Hilchos Yichud - The Laws of Seclusion: Rulings of HaRav Moshe 
Feinstein zt"l by Rabbi D. Neustadt

The laws of yichud are complex and detailed and the opinions of the 
poskim are diverse and contradictory. This discussion will focus 
exclusively on the rulings of Harav Moshe Feinstein, one of the 
greatest halachic authorities of our generation. Dissenting opinions 
appear in the footnotes. A final ruling will depend on the specific 
circumstances of each situation and the individual rav's decision 
according to the facts presented to him.

WITH WHOM IS YICHUD FORBIDDEN?

Unless they are married, a man may not be alone with any woman, and a 
woman may not be alone with any man, with the following exceptions:

1. His mother and grandmother; her father and grandfather.
2. His daughter and granddaughter; her son and grandson.
3. His sister; her brother. Brother and sister may not live together 
in the same house for a period of time which exceeds the normal stay 
of a house guest. They should also not be left together unchaperoned 
when their parents are away for an extended period of time(1).
4. His father's sister and his mother's sister(2). They may not live 
together in the same house for a period of time which exceeds the 
normal stay of a house guest.
5. His adopted daughter; her adopted son. This is permitted only as 
long as both adoptive parents are alive and married to each other(3).
(Example: An adoptive father may not be secluded with his adopted 
daughter after his wife passes away, or if he divorces his wife.)

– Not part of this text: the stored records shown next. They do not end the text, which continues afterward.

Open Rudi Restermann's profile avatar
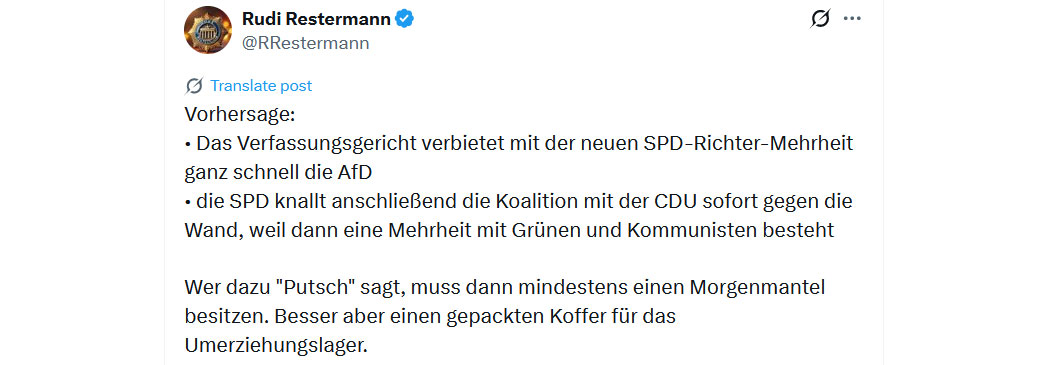The image size is (1050, 365). click(x=208, y=30)
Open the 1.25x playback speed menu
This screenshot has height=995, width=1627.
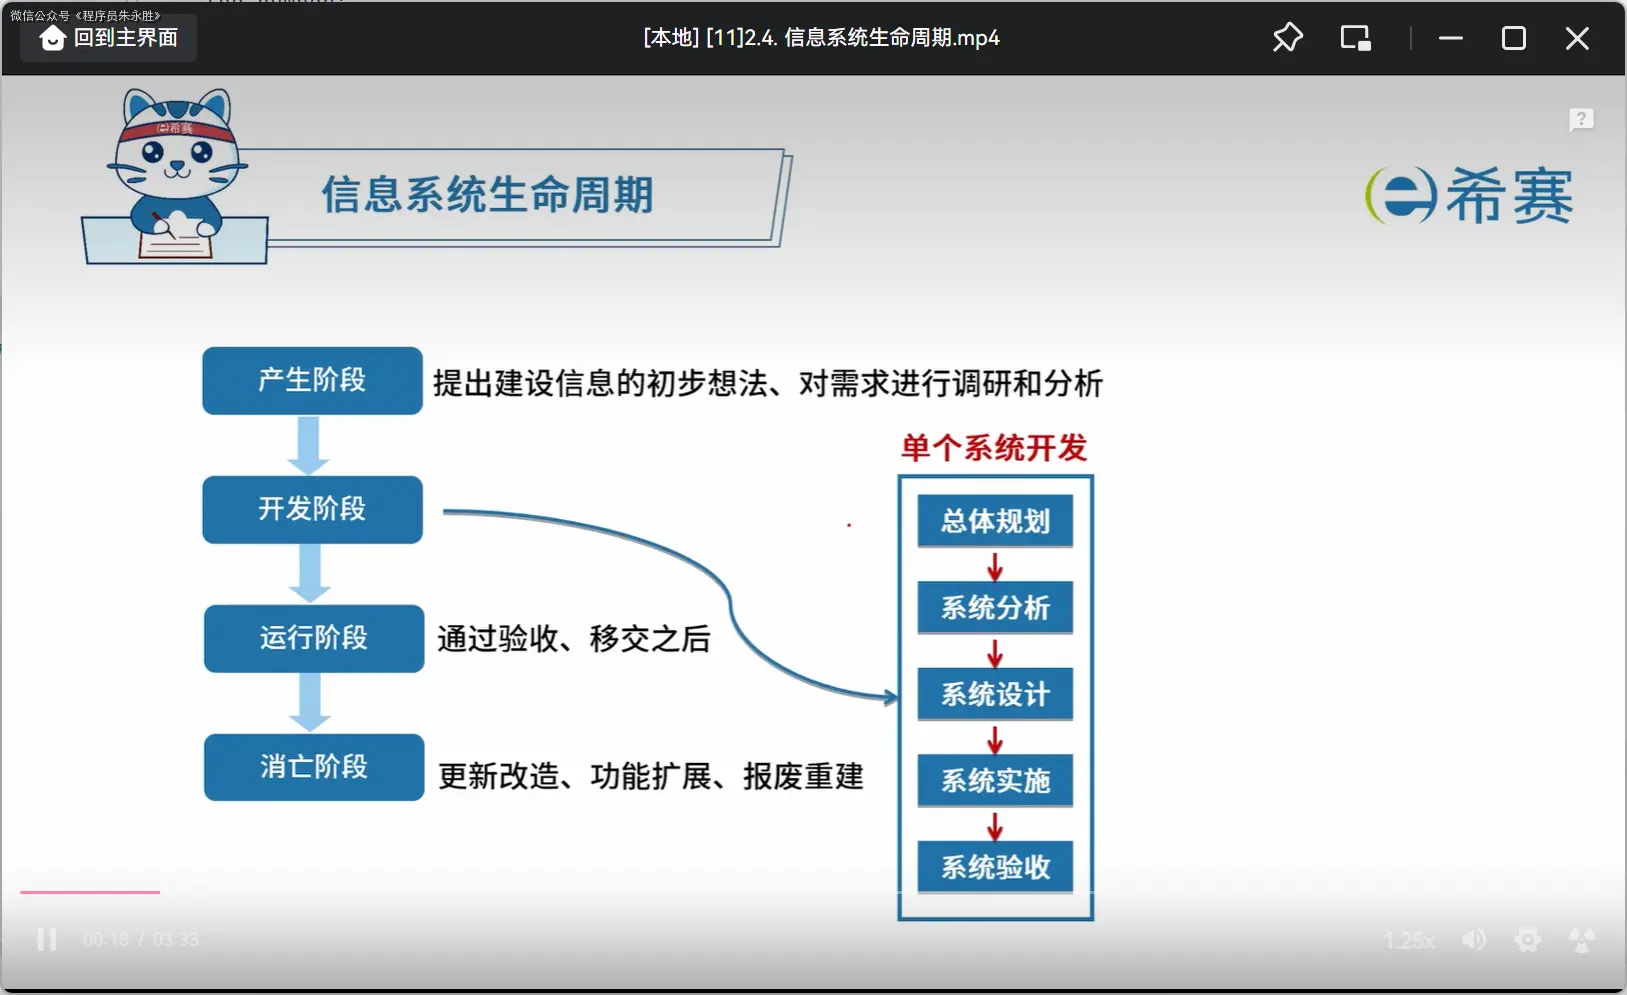(x=1409, y=941)
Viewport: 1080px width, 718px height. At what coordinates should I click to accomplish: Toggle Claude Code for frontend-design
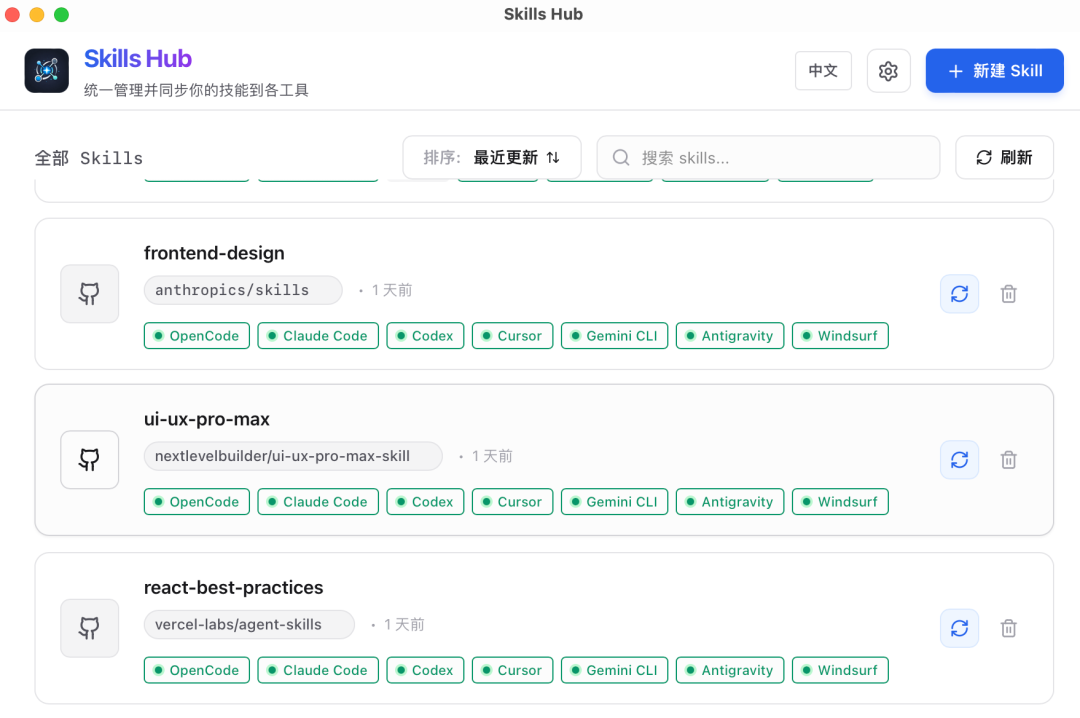click(x=318, y=336)
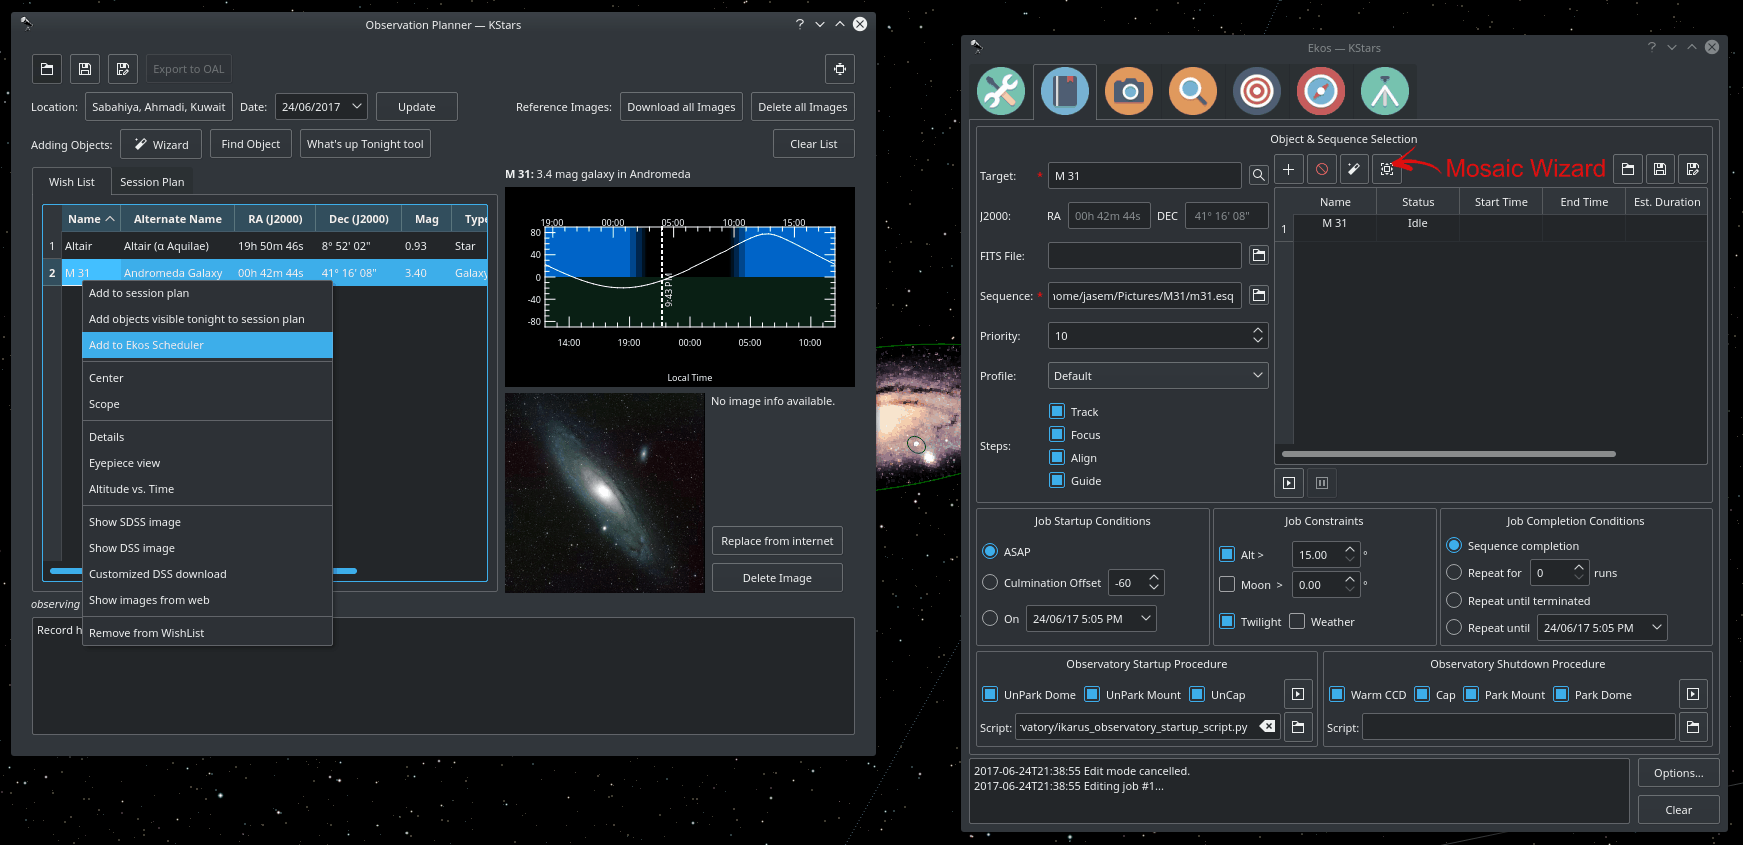
Task: Open the Ekos Focus magnifier module
Action: [1192, 92]
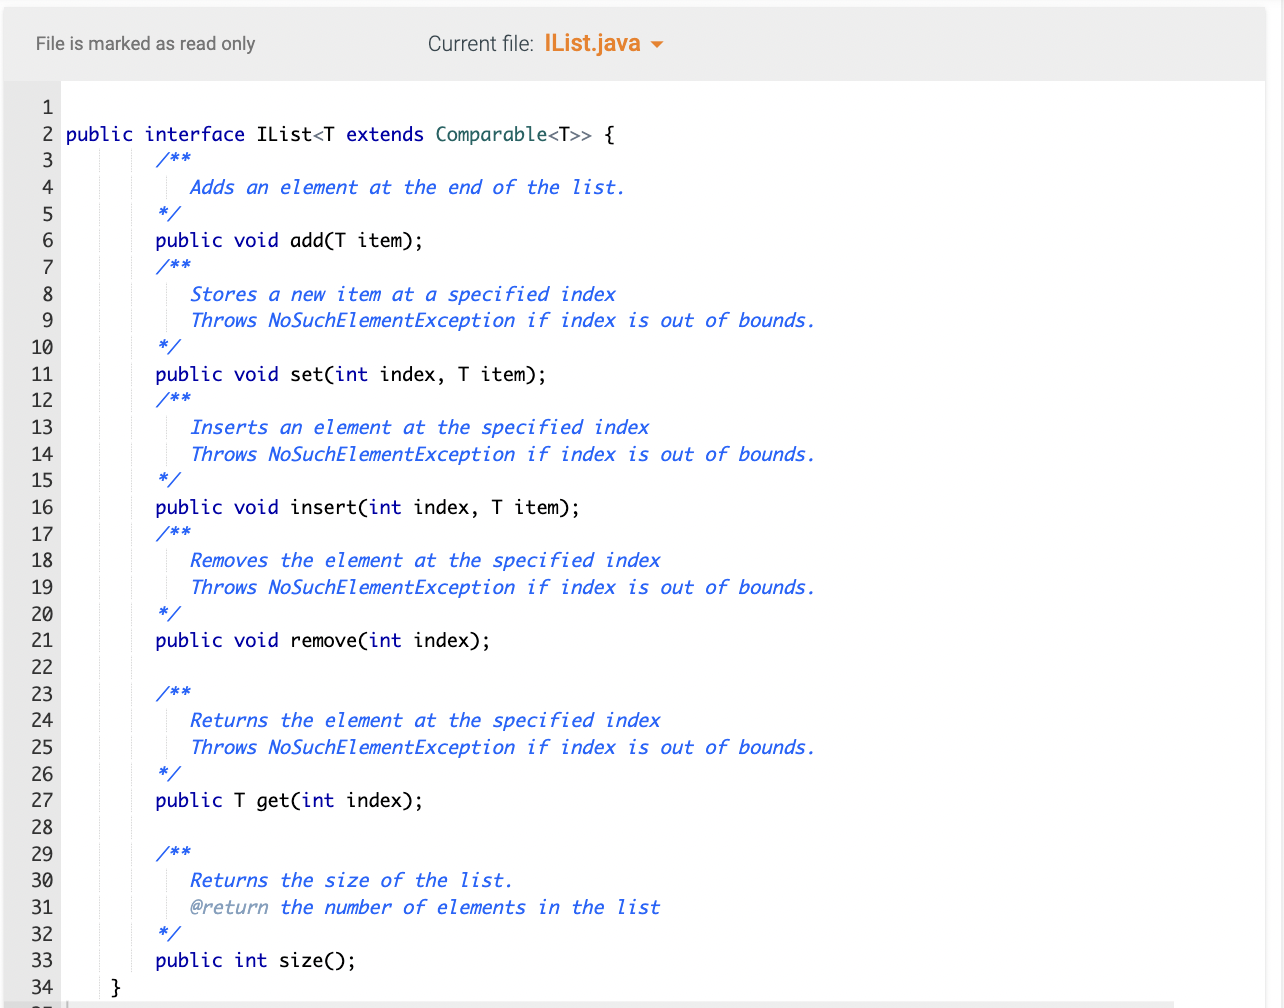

Yichud with a daughter-in-law or a mother-in law is strictly forbidden(4).

AT WHAT AGE DOES THE PROHIBITION OF YICHUD BEGIN AND END?

A male over thirteen is prohibited from being alone with a female 
over the age of three. Under extenuating circumstances, it is 
permitted to be alone with a female who is under the age of seven(5).

A female over twelve may not be alone with a male over nine.

In certain circumstances it is permitted for a woman to be alone with 
an old man who is bedridden(6). A rav must be consulted.

LENIENCIES OF YICHUD

Under certain conditions, the prohibition of yichud may be 
circumvented. These conditions include: If one's husband [or wife] is 
in town; if the door is open; if more than one man is present; if 
more than two women are present; if a child or another chaperon is 
present. Each one of these conditions has its own sets of rules, so 
they must be explained individually.

An important note: The halachos described below apply to yichud with 
a G-d fearing, observant Jew. When the man with whom the yichud will 
occur is a non-Jew or a secular Jew [referred to in halachah by the 
Hebrew term parutz], some of the halachos change. A rav should be consulted.

IF THE HUSBAND IS IN TOWN:

"In town" means that he is able to come home at any time he chooses(7).

Even if he works on the other side of town, as long as he sets his 
own work hours [like a salesman does], it is considered as if he is 
"in town". If, however, he works fixed hours and cannot leave his 
workplace whenever he wants, it is considered as if he is "out of town"(8).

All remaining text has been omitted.